What to do:
Using the data below, gather each line that includes the word "agent".

Exercise data:

**********

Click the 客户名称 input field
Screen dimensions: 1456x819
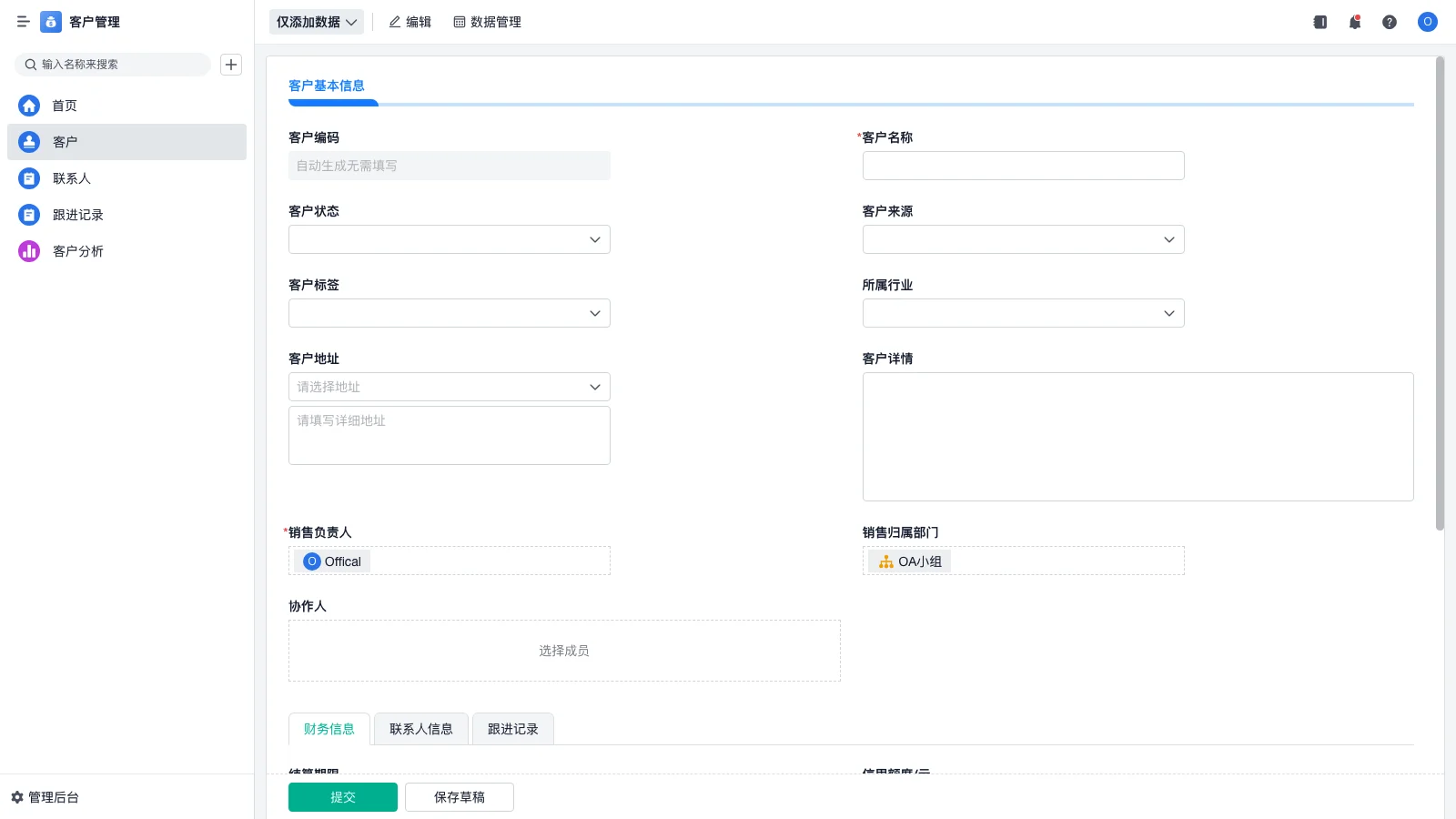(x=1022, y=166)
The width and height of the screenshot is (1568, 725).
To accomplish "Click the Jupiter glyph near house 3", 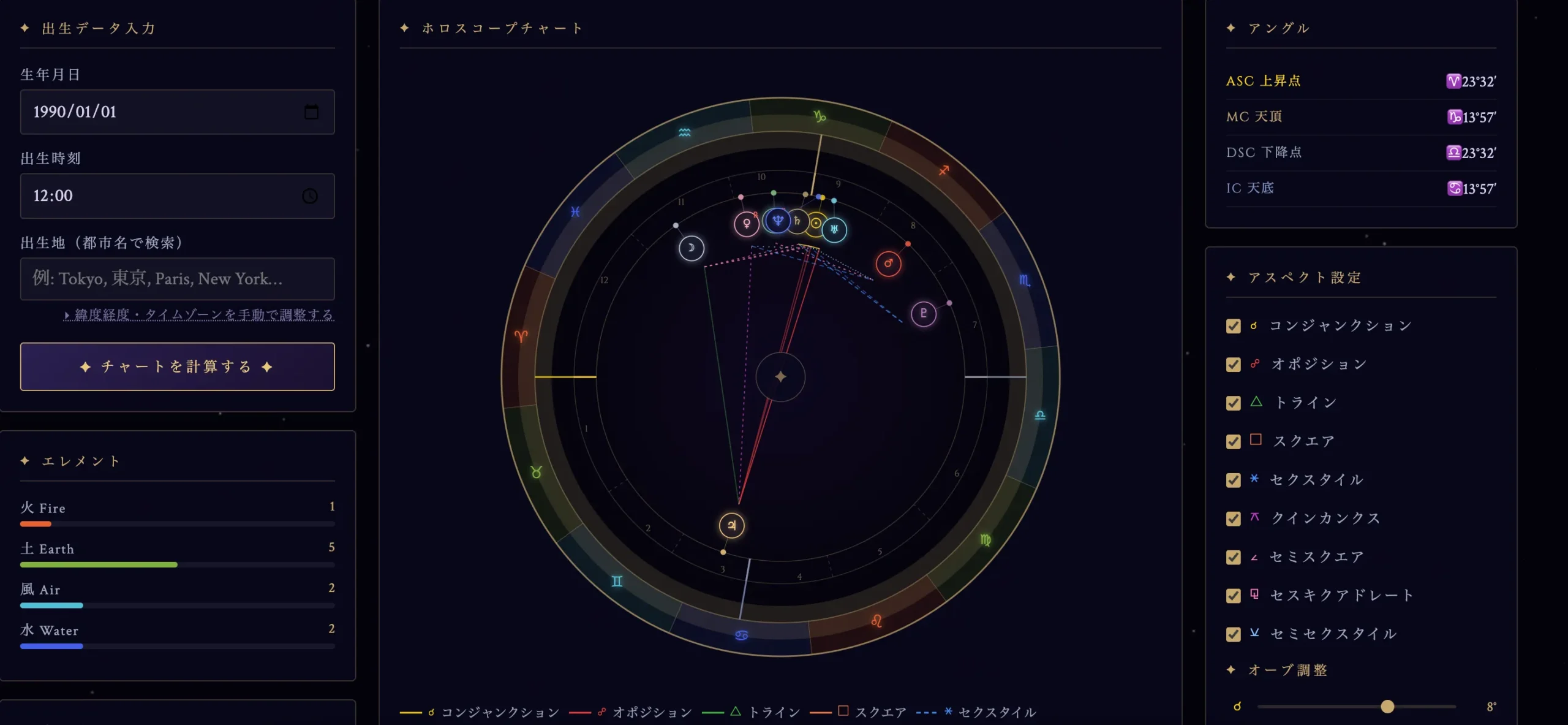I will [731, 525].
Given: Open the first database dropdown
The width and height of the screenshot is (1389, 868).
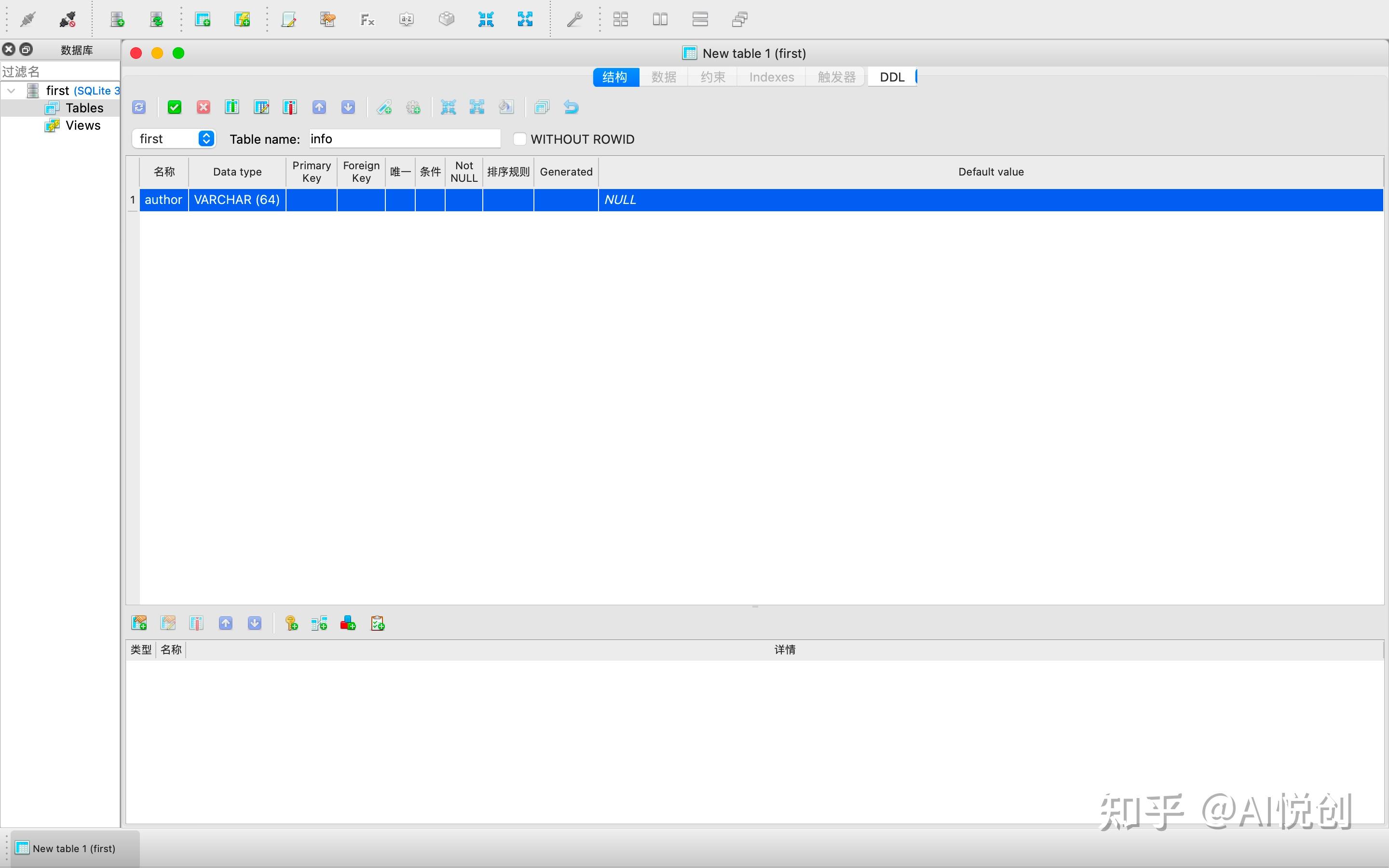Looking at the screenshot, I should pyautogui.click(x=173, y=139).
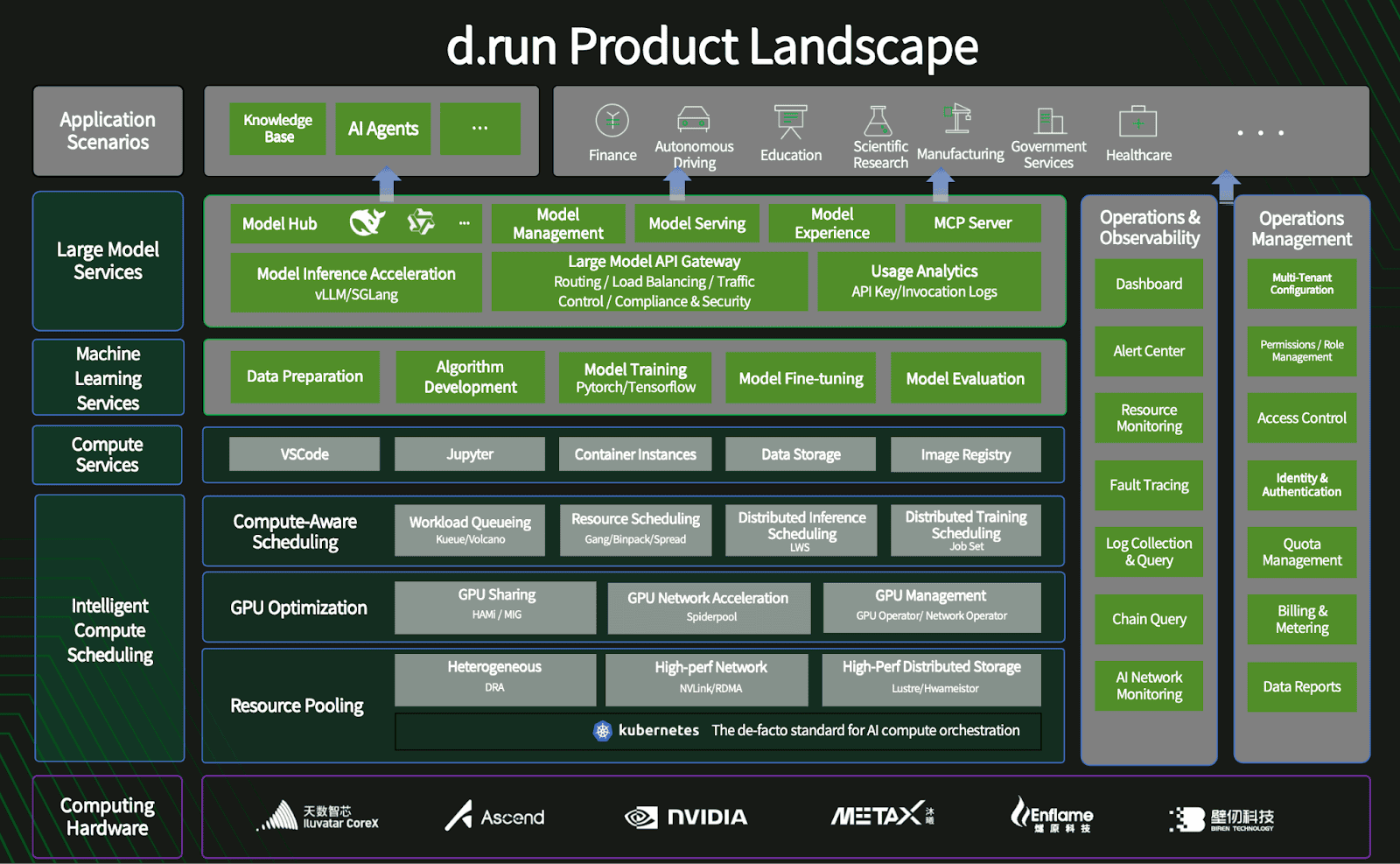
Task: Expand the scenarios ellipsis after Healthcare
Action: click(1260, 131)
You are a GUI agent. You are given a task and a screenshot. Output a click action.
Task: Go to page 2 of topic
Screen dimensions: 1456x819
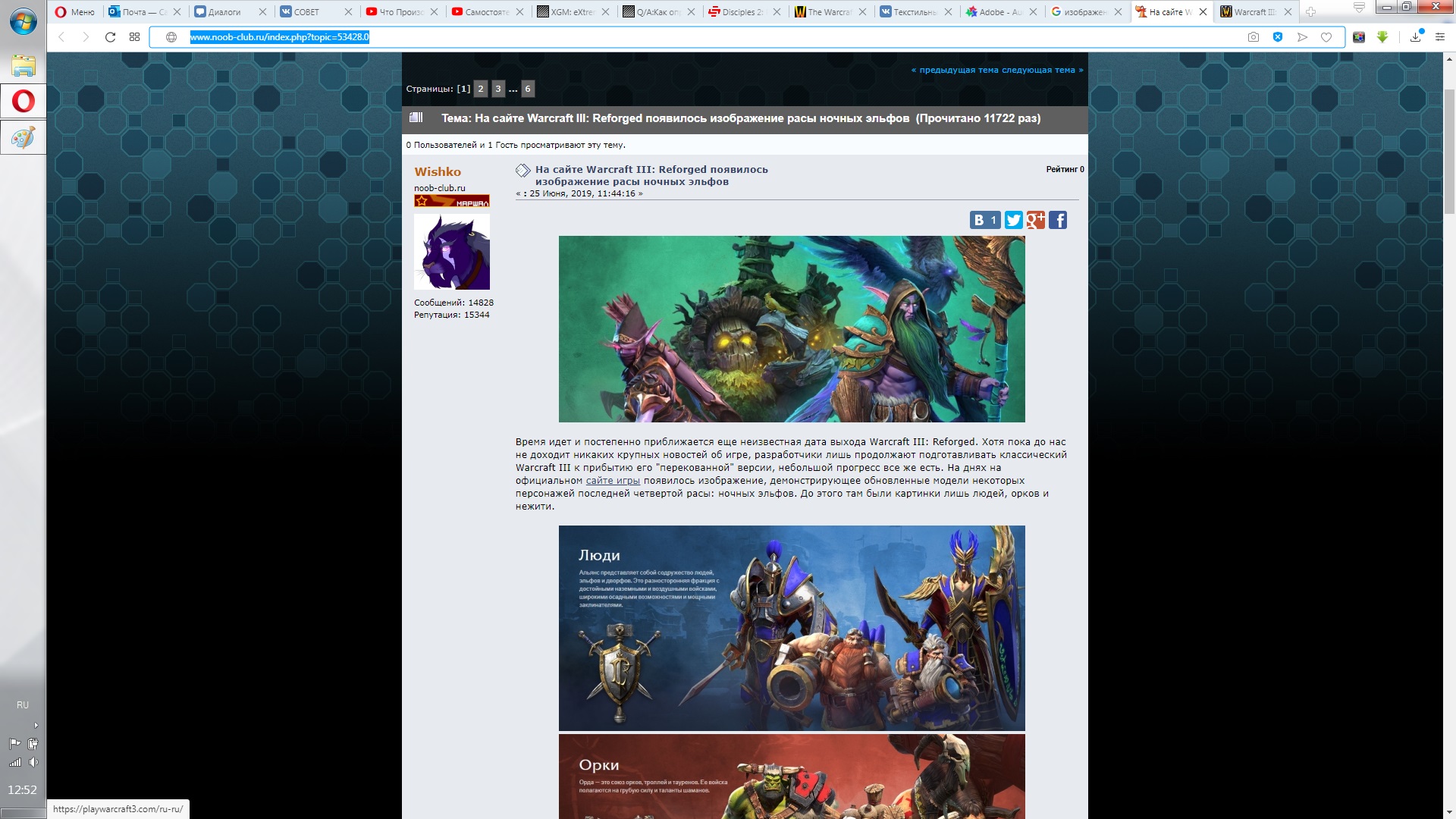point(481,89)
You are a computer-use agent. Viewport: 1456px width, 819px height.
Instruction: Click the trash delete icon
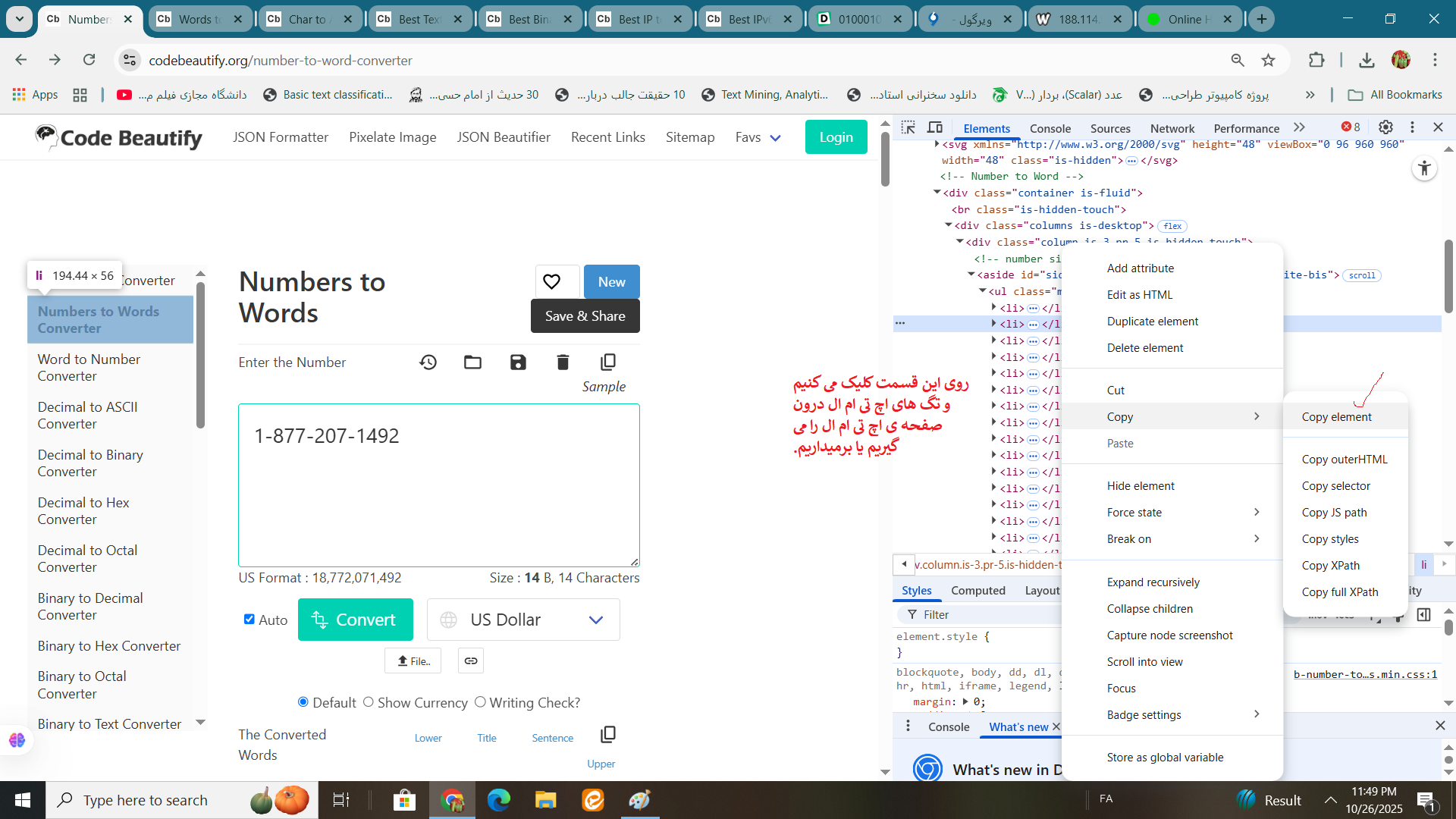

**********

Output:
You are a GUI agent. You are given a task and a screenshot. Output a click action.
You are a computer-use agent. Viewport: 1456px width, 819px height.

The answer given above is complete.